# Start of DATA PROVIDED

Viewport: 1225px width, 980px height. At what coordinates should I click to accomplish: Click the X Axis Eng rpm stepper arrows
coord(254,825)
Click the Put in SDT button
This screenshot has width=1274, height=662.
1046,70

# End of DATA PROVIDED

PROBLEM TO WORK ON =>
Rewrite these lines, replacing "stepper arrows" with "spinner buttons" and leaving everything else unchanged.

ANSWER TO THIS PROBLEM =>
Viewport: 1225px width, 980px height. At what coordinates should I click to accomplish: Click the X Axis Eng rpm spinner buttons
coord(254,825)
Click the Put in SDT button
This screenshot has width=1274, height=662.
1046,70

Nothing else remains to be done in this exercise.